Tom Waits is noticing
how the cash register rings
and how the waitress sings
eggs and sausage
Joni Mitchell’s coyote
picks up her scent
on his fingers
while he’s watching
the waitress’s legs.
And I just found
a note I scrawled
on the inside cover
of Myths to Live By
by Joseph Campbell
freshly bought in 1972
at a Greyhound bus stop,
a note about a tawny moth
trapped between the window
and a napkin dispenser
as the lead pipe morning falls
and the waitress calls
eggs and sausage
and a side of toast.
Leonard was dreaming
the waitress was an angel
manifesting a body
condensed from air
who would make him a saint
or at least a cherubinic pilgrim
by wrapping him
in the sound of closing wings
during fabulous lovemaking.
I fantasized about coffee
not made from dishwater
as I freed the moth
from cupped hands
while cradling Styrofoam
with a leaky lid
and got back on the bus.
There ain’t no cure for sludge.
— Earl Fowler
And if one of those eggs had contained an embryonic Dixie Chick, the waitress would have looked out the window as your bus pulled out of town.
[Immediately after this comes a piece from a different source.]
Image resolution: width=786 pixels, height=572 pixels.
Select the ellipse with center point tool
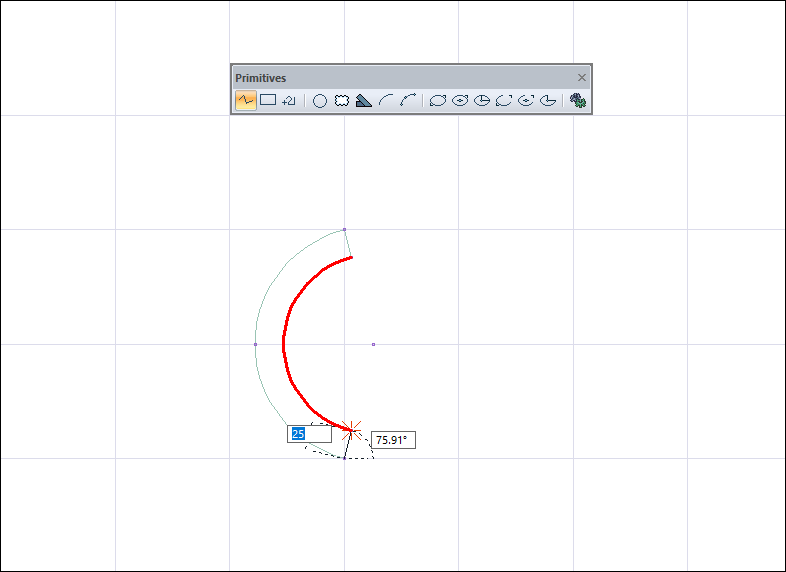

And wiping away a tear from her eyes, she would have glanced at the liberated moth as she sang, "Goodbye, Earl!"
On a bus with Cohen and Mitchell and Waits and Morrison and you would be a magical ride. As long as no one let Van the Man drive.
Beautiful images.
The friendly waitress at a former favourite greasy spoon that served $3 bacon and eggs would always ask, “Would you like a good coffee wth that?” alluding to tea-coloured dishwater in the Pyrex warmer. Finally I said I would. “But, where can I get one?” She was less friendly after that.